DIRECTIONS FOR THIS TASK — Extract the lines below from the very first one through the line containing "tap(58, 112)", both ends included, and copy them word for word. Omit the pictures from your answer.

THE RECORDS —
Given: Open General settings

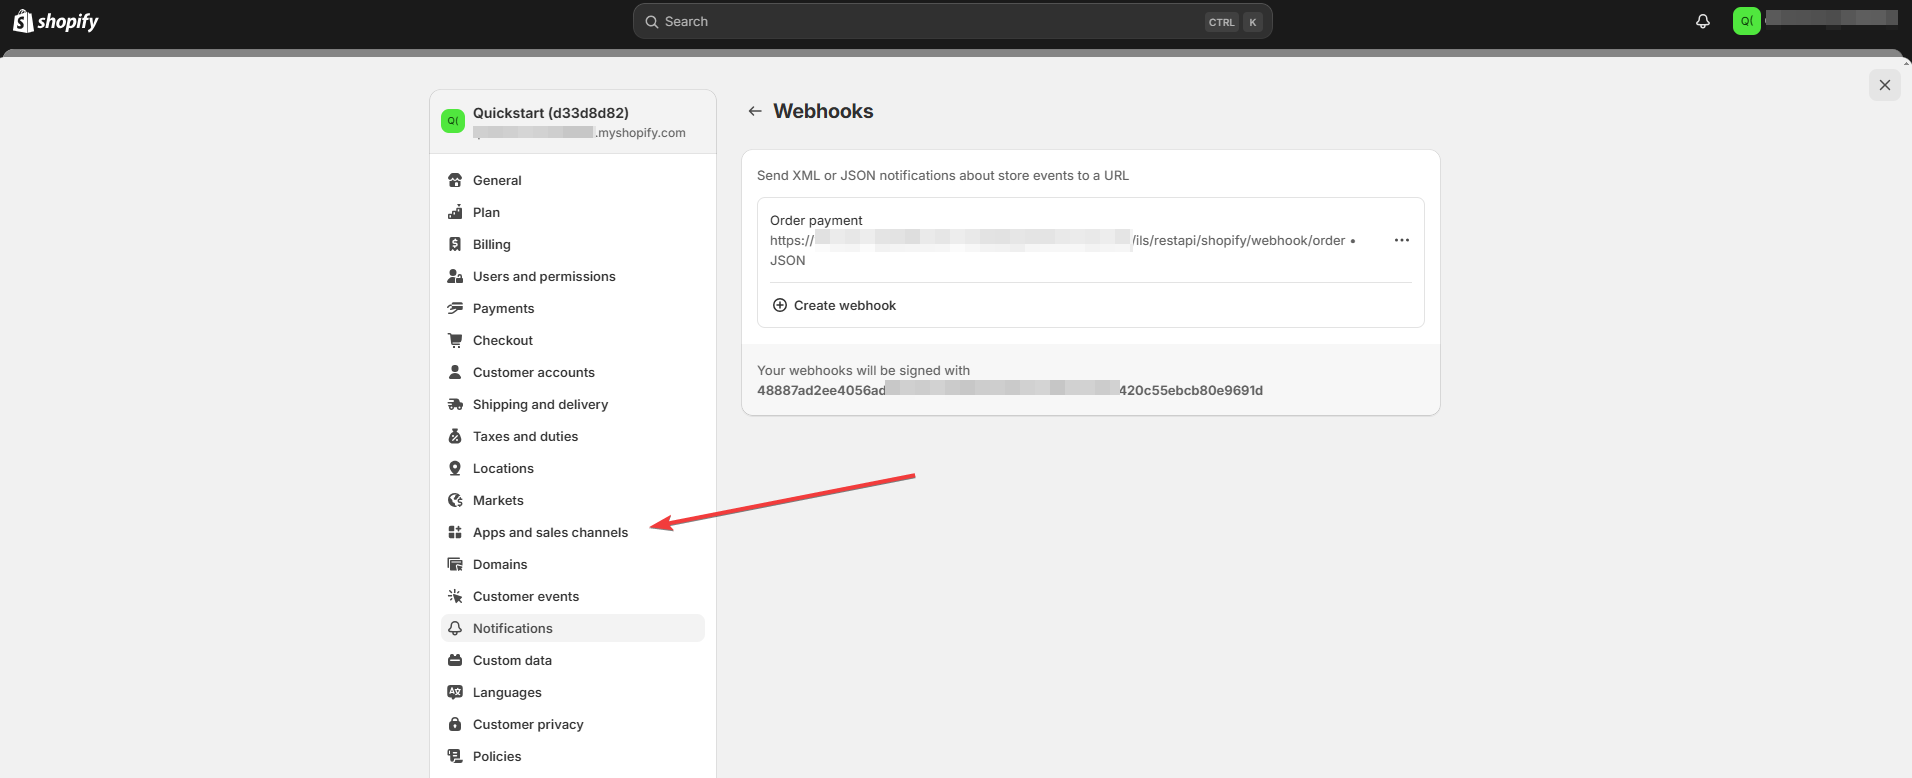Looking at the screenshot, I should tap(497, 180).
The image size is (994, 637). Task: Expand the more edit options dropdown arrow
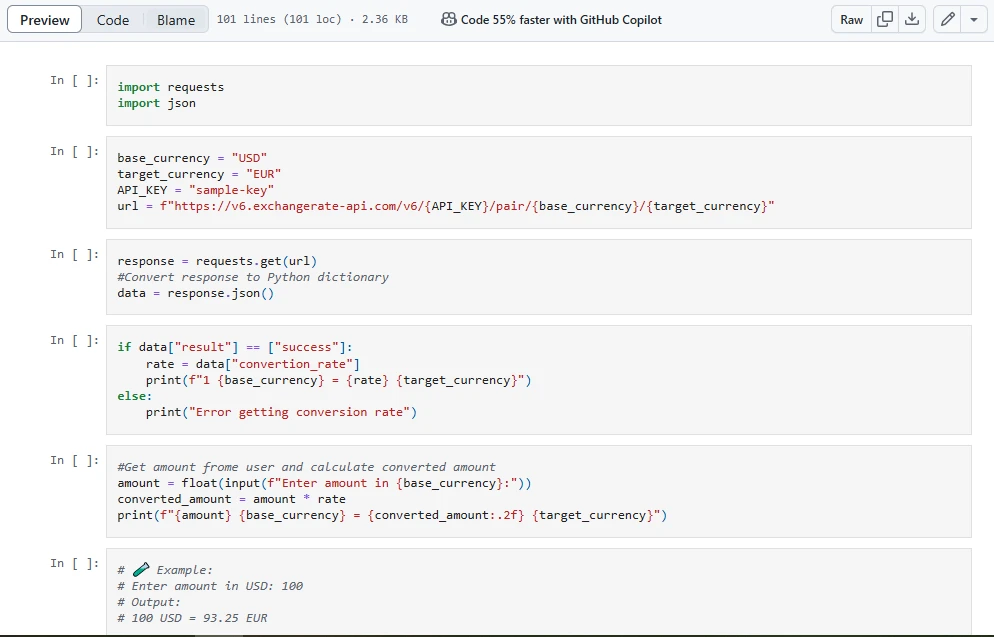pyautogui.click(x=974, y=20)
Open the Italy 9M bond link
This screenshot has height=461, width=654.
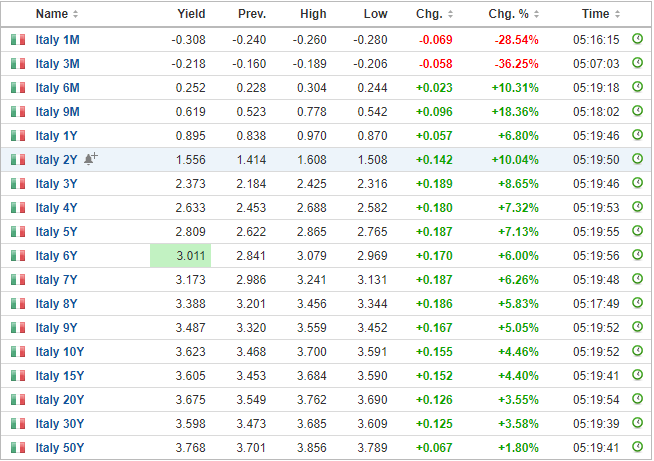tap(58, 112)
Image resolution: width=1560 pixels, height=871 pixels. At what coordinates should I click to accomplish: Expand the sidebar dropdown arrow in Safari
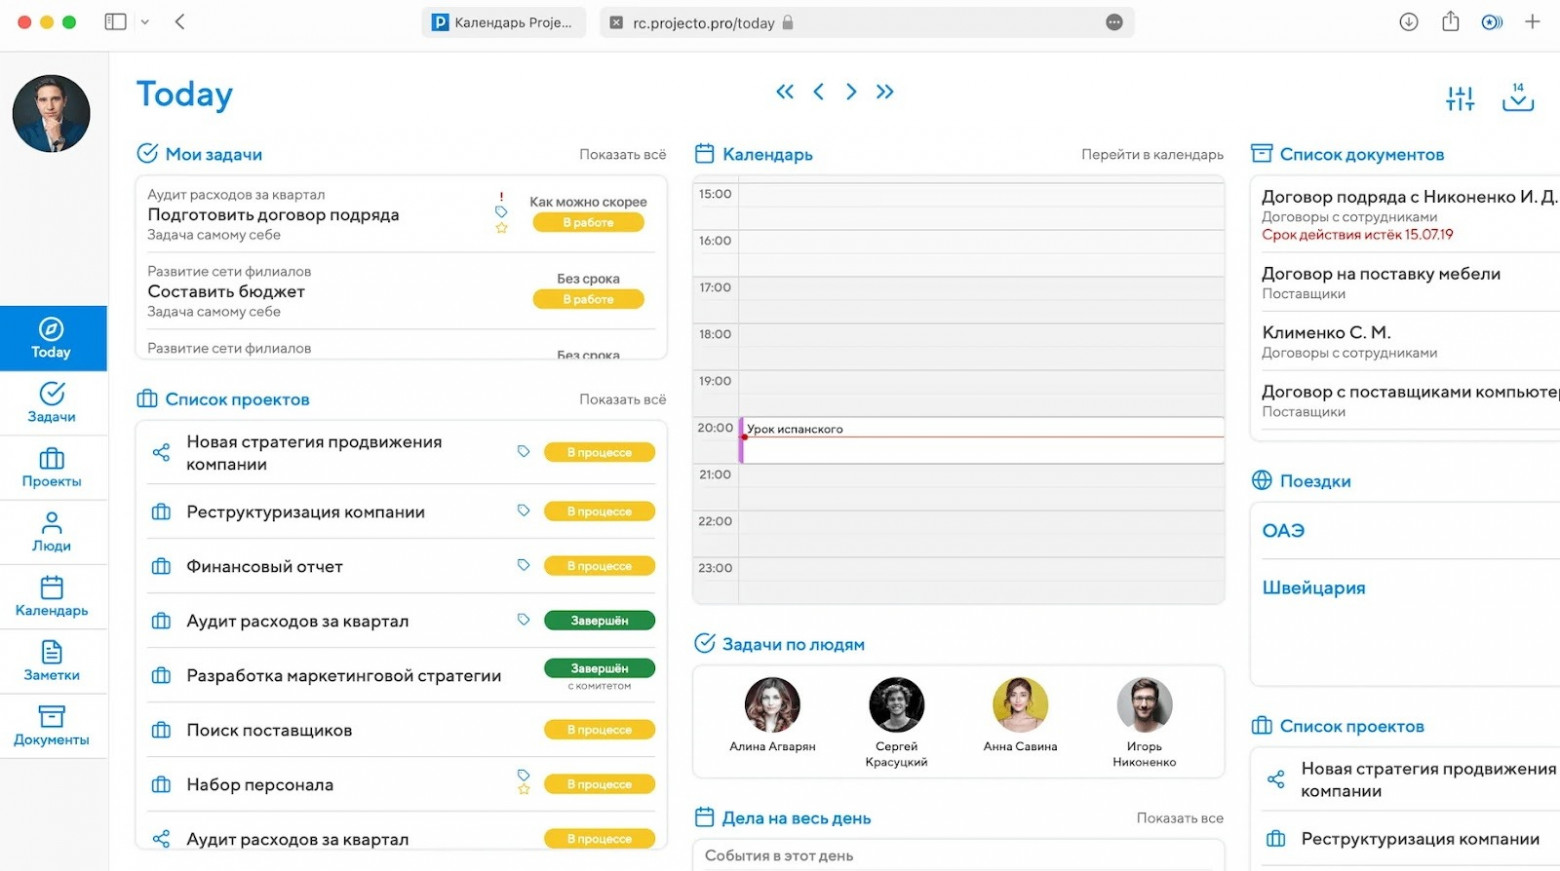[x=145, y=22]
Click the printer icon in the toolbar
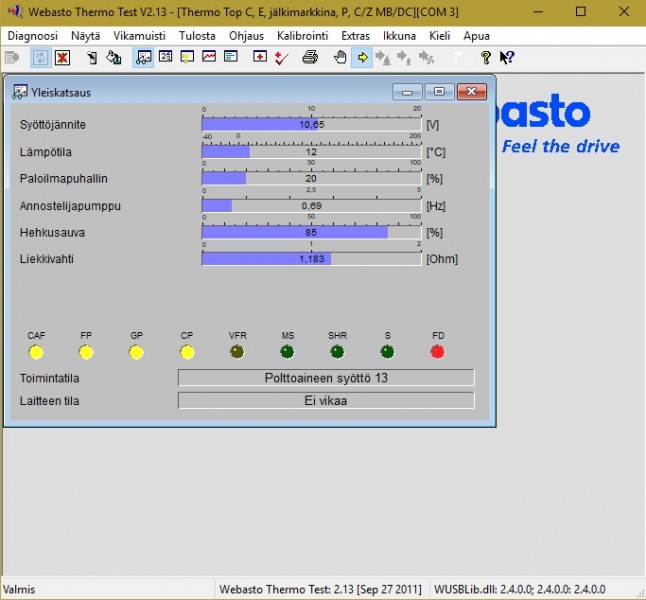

RESPONSE TO THIS TASK —
Given: Open General settings

Looking at the screenshot, I should tap(497, 180).
The image size is (994, 637). Task: Expand the more edit options dropdown arrow
pyautogui.click(x=974, y=20)
Open the Italy 9M bond link
This screenshot has height=461, width=654.
tap(58, 112)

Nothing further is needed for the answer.